**Requirement:** Your task is to copy the data exactly while leaving out every picture.

**Records for this task:**
┌────────

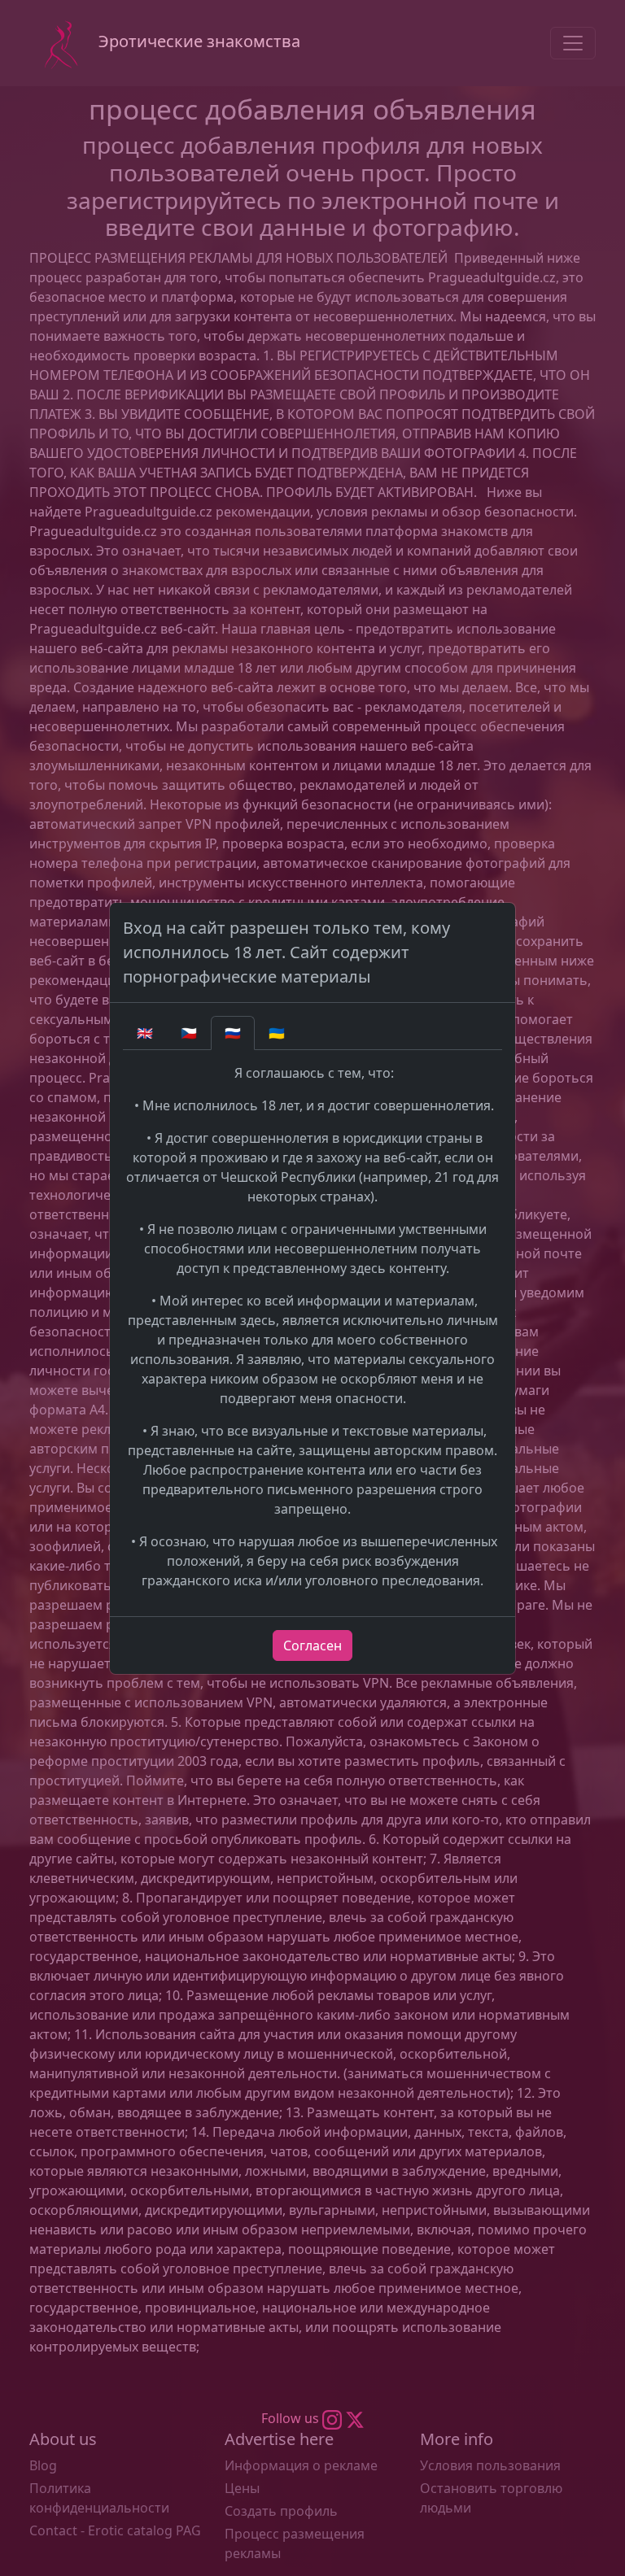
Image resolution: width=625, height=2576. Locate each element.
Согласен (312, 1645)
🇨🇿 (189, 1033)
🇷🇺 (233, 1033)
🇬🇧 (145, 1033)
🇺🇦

└────────

**Answer section:**
Image resolution: width=625, height=2576. Locate each element.
Согласен (312, 1645)
🇨🇿 (189, 1033)
🇷🇺 (233, 1033)
🇬🇧 (145, 1033)
🇺🇦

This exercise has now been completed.